Amyl and the Sniffers Unleash Their Rabid Fury WITH New Single, “Security”

By Isabel Corp

Photo by Jamie Wdziekonski

Amyl and the Sniffers first barreled into our hearts with their eponymous 2019 debut album, an LP packed to the brim with muscular punk thrashers that railed against social ills and moral decay, from the sadistic workaholic anthem “Control,” to their roaring working-class manifesto, “Gacked on Anger.” Their commanding style of garage pub rock is only amplified by the ferocious charisma and unhinged majesty of frontwoman Amy Taylor, with her ultra-feisty vocal delivery and a stage presence so electrifying and powerful that it is impossible not to notice her.

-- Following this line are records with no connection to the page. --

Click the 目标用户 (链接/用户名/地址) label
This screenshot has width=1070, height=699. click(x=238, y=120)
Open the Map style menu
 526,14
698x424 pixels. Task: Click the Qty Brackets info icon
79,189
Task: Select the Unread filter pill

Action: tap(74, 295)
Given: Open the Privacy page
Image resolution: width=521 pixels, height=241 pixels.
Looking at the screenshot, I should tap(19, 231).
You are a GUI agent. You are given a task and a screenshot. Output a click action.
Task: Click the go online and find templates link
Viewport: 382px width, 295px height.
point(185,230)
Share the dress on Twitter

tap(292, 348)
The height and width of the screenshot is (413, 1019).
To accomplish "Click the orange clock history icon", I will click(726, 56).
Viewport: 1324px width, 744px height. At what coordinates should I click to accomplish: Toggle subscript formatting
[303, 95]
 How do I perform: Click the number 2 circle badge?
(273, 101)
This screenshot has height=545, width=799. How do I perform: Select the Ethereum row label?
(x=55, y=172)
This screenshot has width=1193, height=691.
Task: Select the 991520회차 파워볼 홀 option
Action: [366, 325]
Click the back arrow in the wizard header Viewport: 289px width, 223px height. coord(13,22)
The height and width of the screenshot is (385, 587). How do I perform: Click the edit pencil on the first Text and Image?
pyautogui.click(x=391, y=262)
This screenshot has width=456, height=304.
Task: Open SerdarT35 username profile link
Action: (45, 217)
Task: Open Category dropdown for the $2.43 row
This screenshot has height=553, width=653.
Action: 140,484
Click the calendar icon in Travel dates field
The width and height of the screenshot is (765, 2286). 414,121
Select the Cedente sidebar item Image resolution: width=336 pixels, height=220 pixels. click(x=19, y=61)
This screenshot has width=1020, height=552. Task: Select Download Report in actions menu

On July 7th, the Melbourne-based punk outfit unveiled “Guided by Angels,” the first single in anticipation of their upcoming sophomore album, Comfort to Me. Wasting absolutely no time, they quickly followed it up with “Security” on July 28th, which was already a fan-favorite at their live shows.


Accompanied by a video that shows Taylor dancing maniacally in a graveyard, “Security” packs a robust punch with all of the quintessential Sniffers trademarks — stomping, full-bodied percussion (courtesy of drummer Bryce Wilson), sinewy bass, and a thrashing guitar solo by Dec Martens, all of which lay a sturdy foundation underneath Taylor’s rebel yell, pleading with the bouncer at a bar to allow her inside. “You looked at normies different to me, you looked at them with trust,” she sneers, calling out the blatant hypocrisy of the security guard who blindly trusts people whose appearances are not as bold or threatening.



“Security,” is nothing short of a banger. Like Taylor herself, it rips and roars and claws into the listeners’ consciousness. The band’s affinity for ‘70s punk and hard rock has drawn several parallels to bands of that particular era, most notably the unhelpful comparison to AC/DC, which I personally never heard myself. If anything I would compare their outrageously violent visual antics and shock-rock exhibitionism to Wendy O. Williams and the Plasmatics.

Taylor’s playful and pugnacious spirit echoes and rings throughout the song, refusing to let up on anything or anyone acting as a barrier between herself and where she chooses to go.